= Beginning of Section =

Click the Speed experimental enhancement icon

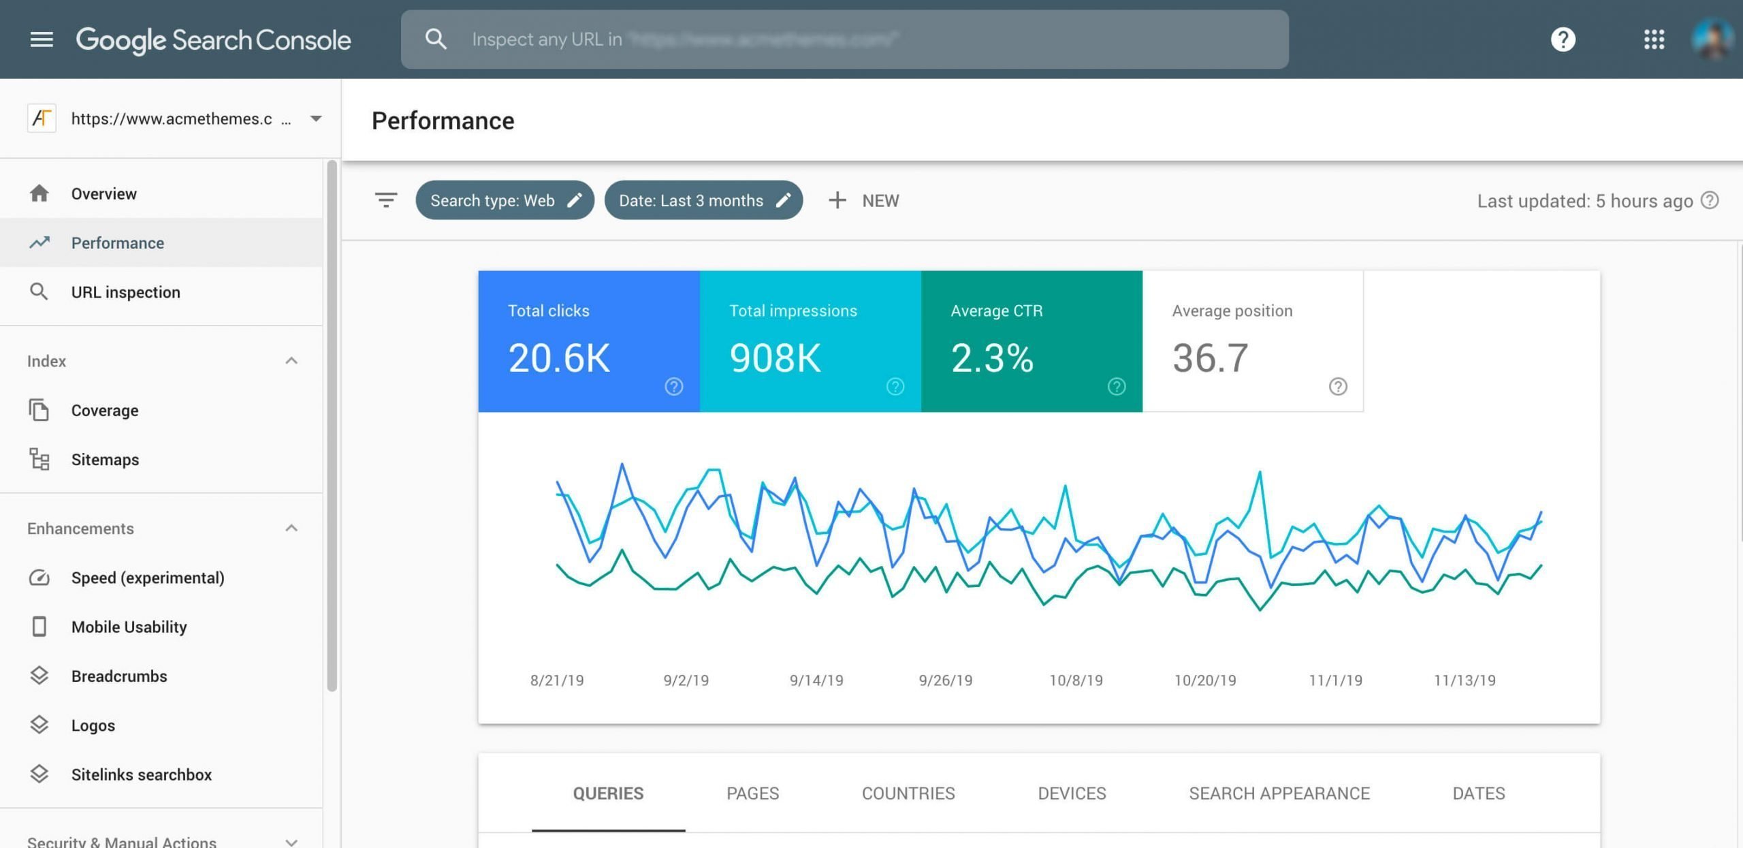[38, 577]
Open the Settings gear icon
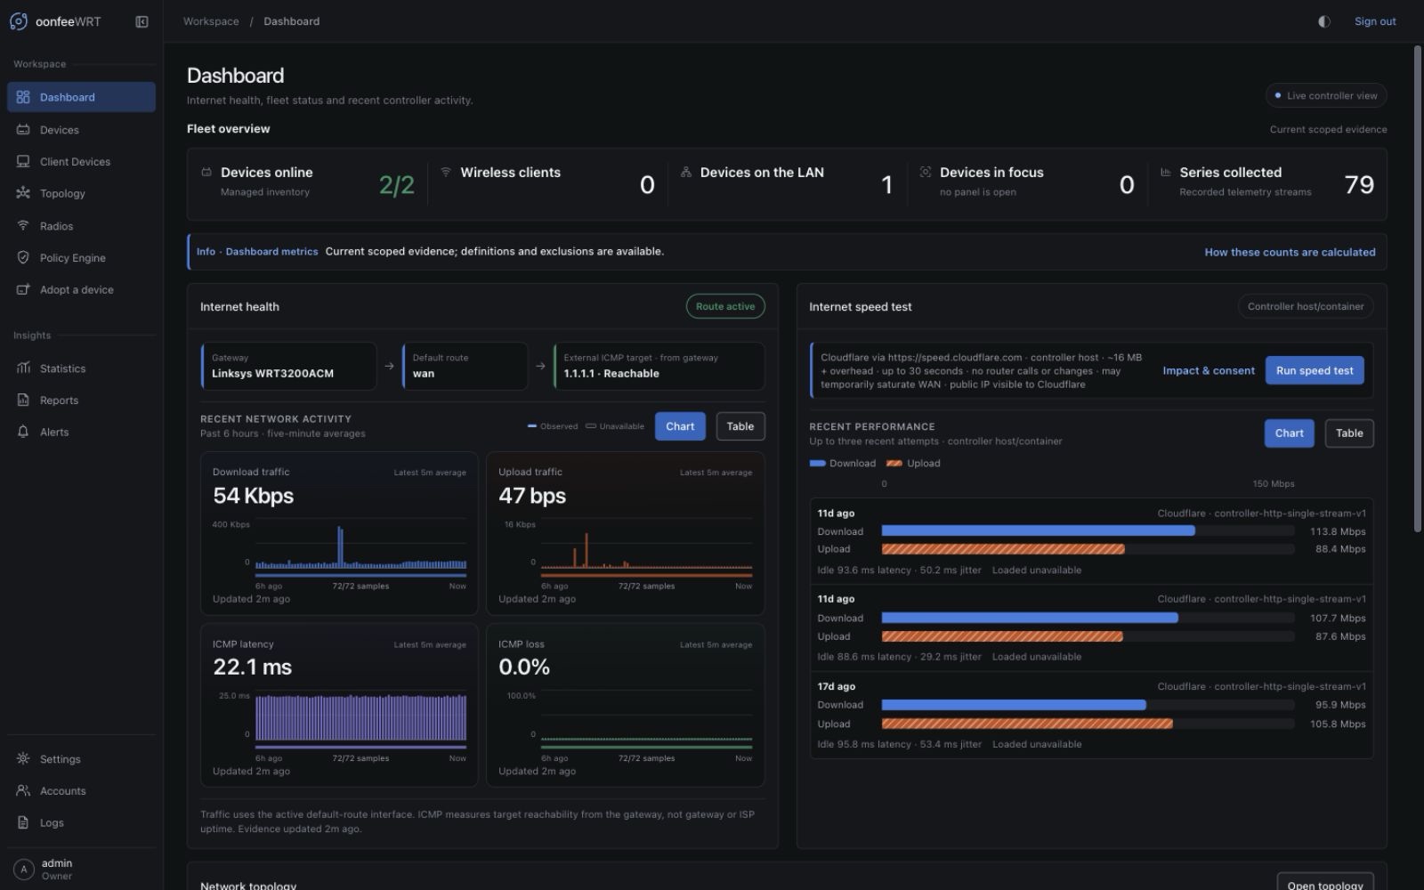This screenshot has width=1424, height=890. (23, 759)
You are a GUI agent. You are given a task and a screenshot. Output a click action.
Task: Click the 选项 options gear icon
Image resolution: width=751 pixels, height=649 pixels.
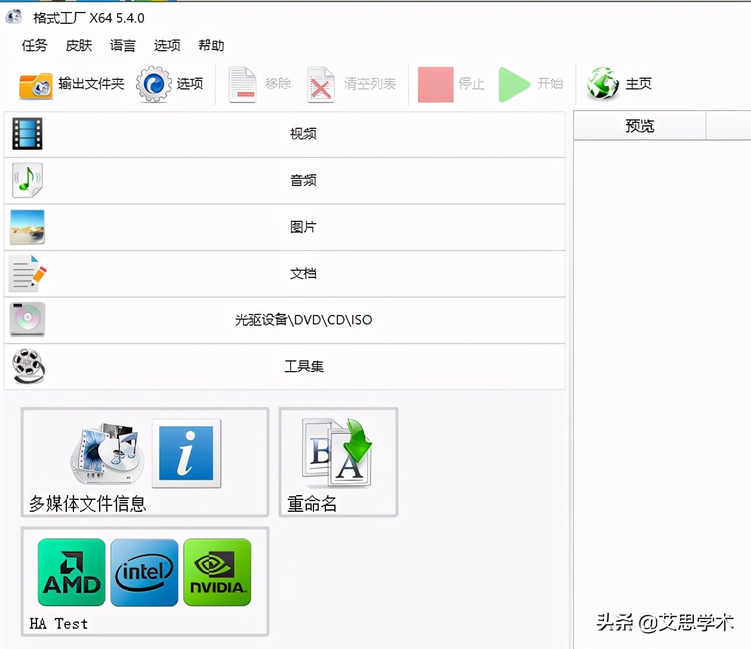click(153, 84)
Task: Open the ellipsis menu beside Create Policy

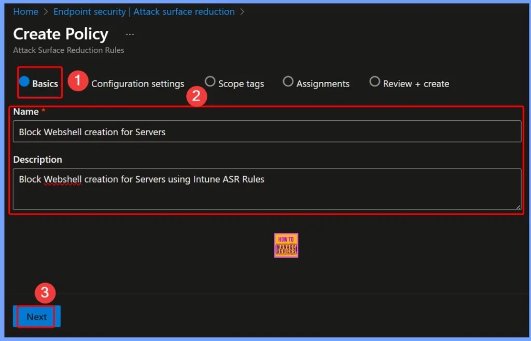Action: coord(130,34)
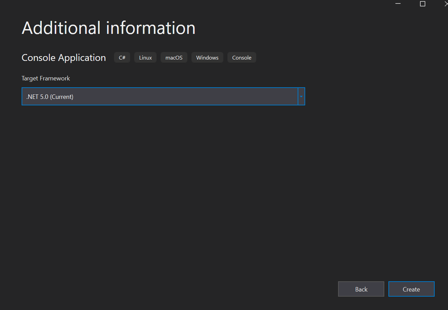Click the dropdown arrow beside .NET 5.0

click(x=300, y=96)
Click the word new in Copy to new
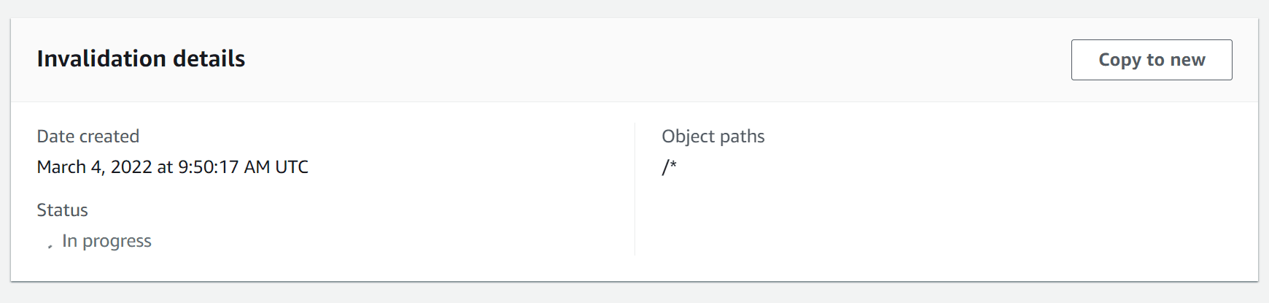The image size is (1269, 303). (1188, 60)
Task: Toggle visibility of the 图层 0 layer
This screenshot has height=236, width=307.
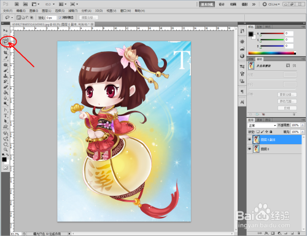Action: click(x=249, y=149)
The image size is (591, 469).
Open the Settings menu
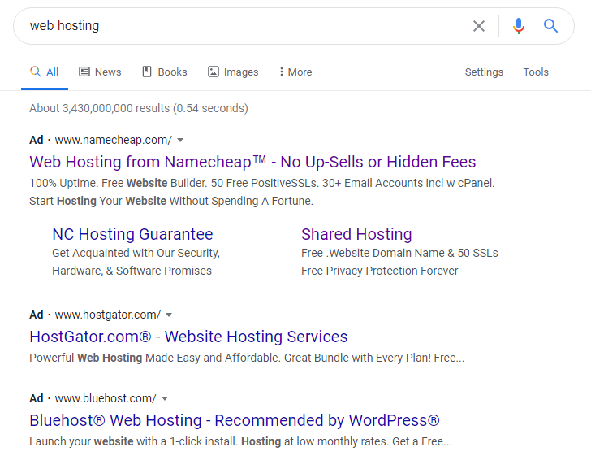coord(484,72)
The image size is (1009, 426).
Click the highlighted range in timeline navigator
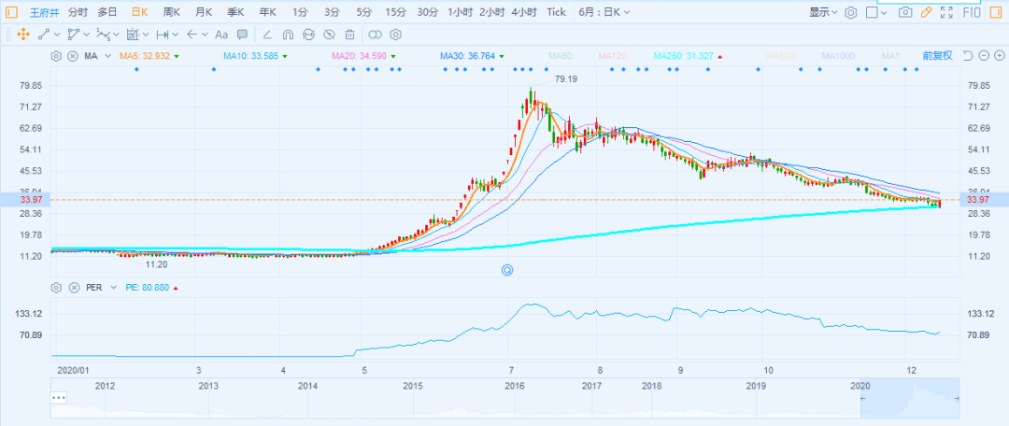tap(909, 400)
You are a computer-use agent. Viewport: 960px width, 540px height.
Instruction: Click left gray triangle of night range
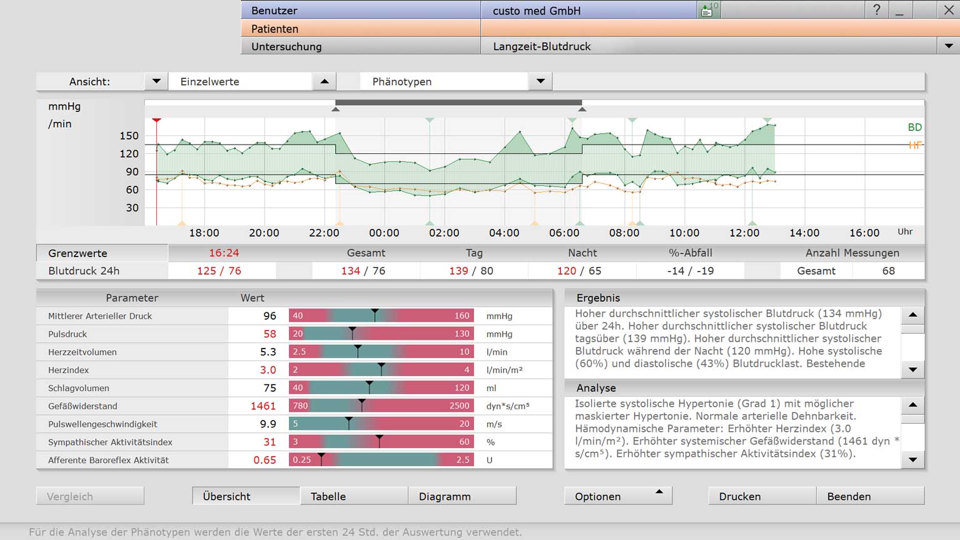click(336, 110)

= End of Section =

» EXERCISE DESCRIPTION: Copy every line above in which the string "agent" shows up.

» RESULT OF THE TASK:
You are a GUI agent. You are given a task and a screenshot. Output a click action.
You are a computer-use agent. Viewport: 960px width, 540px height.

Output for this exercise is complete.